‘Those Slap-happy Screamsters go a’hauntin!’
Hold That Ghost is a 1941 comedy horror film starring Abbott and Costello and featuring Joan Davis, Evelyn Ankers, and Shemp Howard (one of The Three Stooges). It was filmed from under the working title Oh, Charlie. Additional filming occurred to append the nightclub scenes with Ted Lewis and The Andrews Sisters.
Chuck Murray (Bud Abbott) and Ferdie Jones (Lou Costello) work at a gas station, but long to move up to waiting tables at Chez Glamour, a high-class nightclub.
Opportunity comes their way and they find themselves working there. But on their very first night, they cause a disturbance and are fired, only to wind up working again at the gas station, when a gangster named “Moose” Matson (William Davidson) brings in his car for servicing. Chuck and Ferdie happen to be inside the vehicle when the gangster speeds off to escape police, who are searching for him. During the chase, the gangster is killed by gunfire, and through a strange clause in his will, Chuck and Ferdie inherit his tavern, Forrester’s Club.
They arrive during a heavy thunderstorm, but the driver abandons them and the other passengers there and takes off with everyone’s luggage, a scheme that is known as the “wildcat bus racket”. Unbeknownst to everyone, one of the passengers, Charlie Smith (Marc Lawrence) is a member of Moose’s gang, and wants to search the tavern for a hidden money stash.
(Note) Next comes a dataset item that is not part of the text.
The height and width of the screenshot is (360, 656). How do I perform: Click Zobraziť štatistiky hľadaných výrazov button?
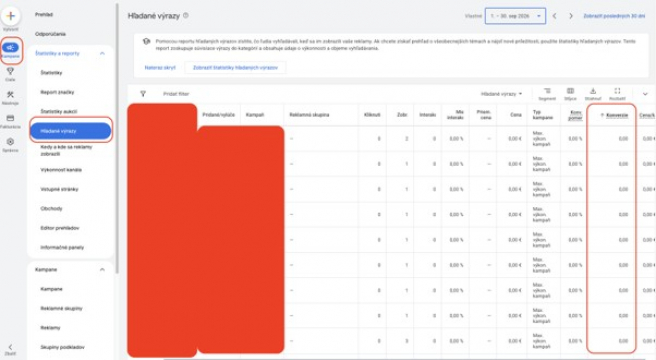[x=235, y=67]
As the night progresses, strange things begin to happen, while Charlie is looking for the money in the basement, he disappears. While upstairs, everyone is curious where Charlie went. While the men look for Charlie the two girls are frightened by a pair of glowing eyes…
Upon the film’s release it received mostly positive reviews. The New York Times considered the film “immensely funny”, but criticized it’s musical numbers and length. The Motion Picture Herald gave the film a very favorable review. Motion Picture Daily felt that it was Abbott and Costello’s “corniest” and “best” comedy yet. The use of slapstick was praised by the New York Morning Telegraph, yet the publication thought “it should have been better Abbott and Costello.”